Only the lines from the line containing "SPEAKING (254, 23)" to the end of the entries should be repeated, exactly as they appear.

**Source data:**
^^^^^^^^

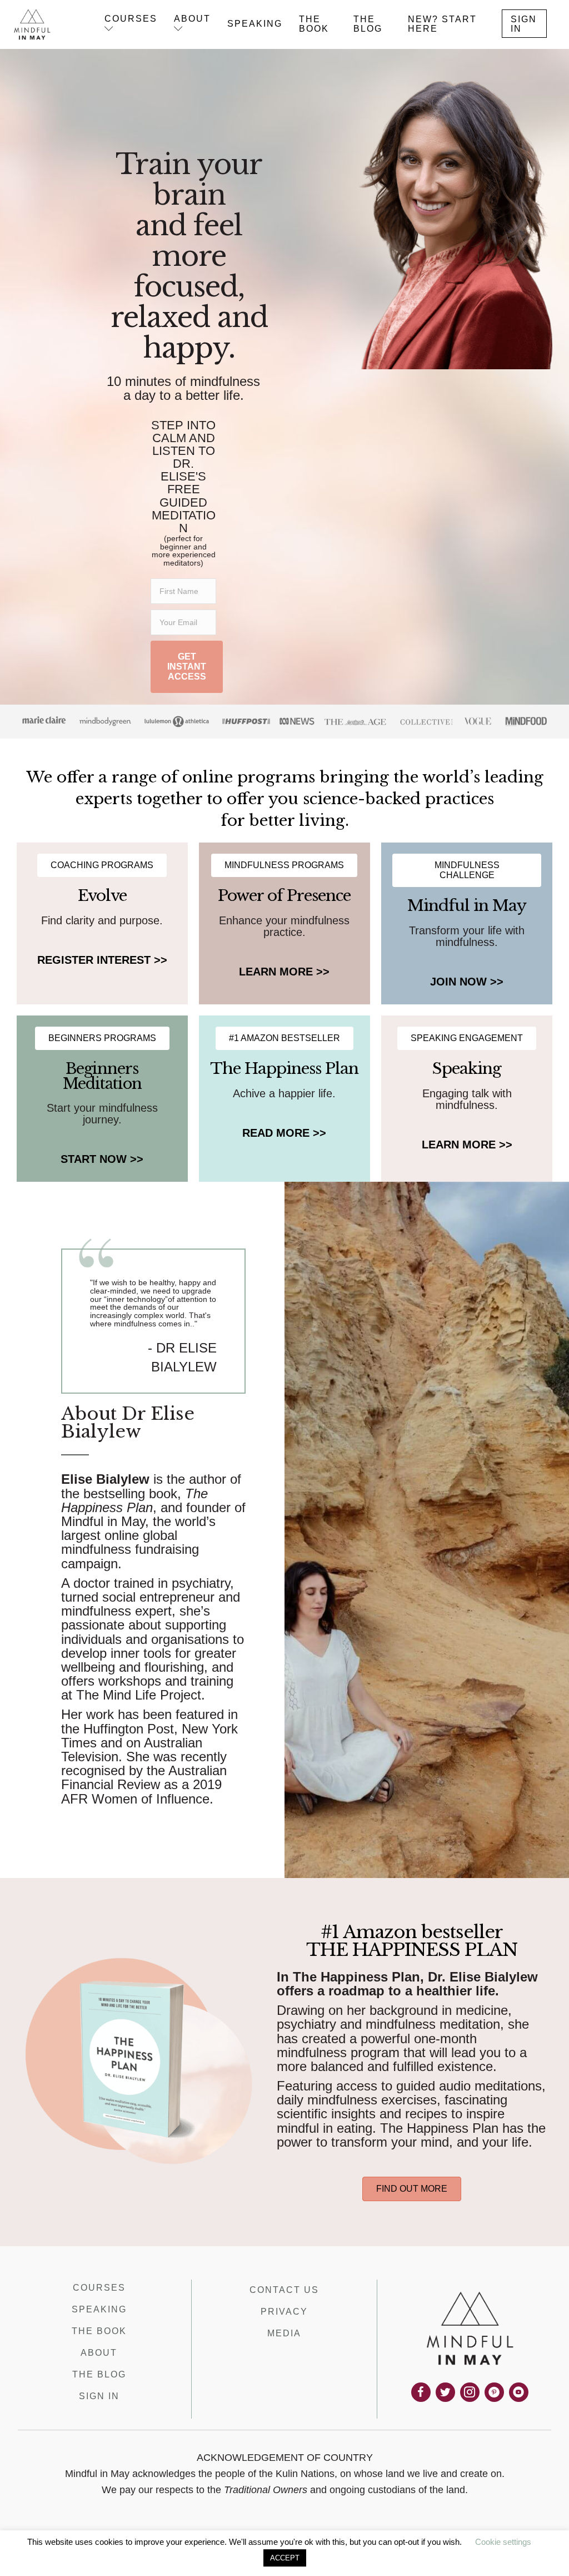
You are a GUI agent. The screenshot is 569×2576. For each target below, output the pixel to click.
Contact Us (284, 2290)
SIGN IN (524, 23)
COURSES (130, 18)
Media (284, 2333)
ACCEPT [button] (285, 2558)
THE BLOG (367, 23)
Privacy (284, 2311)
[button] (187, 667)
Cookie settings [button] (503, 2542)
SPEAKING (254, 23)
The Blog (99, 2374)
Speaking (99, 2309)
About (99, 2352)
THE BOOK (314, 23)
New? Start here (442, 23)
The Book (99, 2331)
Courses (99, 2287)
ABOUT (192, 18)
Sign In (99, 2396)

^^^^^^^^

**EXERCISE OUTPUT:**
SPEAKING (254, 23)
The Blog (99, 2374)
Speaking (99, 2309)
About (99, 2352)
THE BOOK (314, 23)
New? Start here (442, 23)
The Book (99, 2331)
Courses (99, 2287)
ABOUT (192, 18)
Sign In (99, 2396)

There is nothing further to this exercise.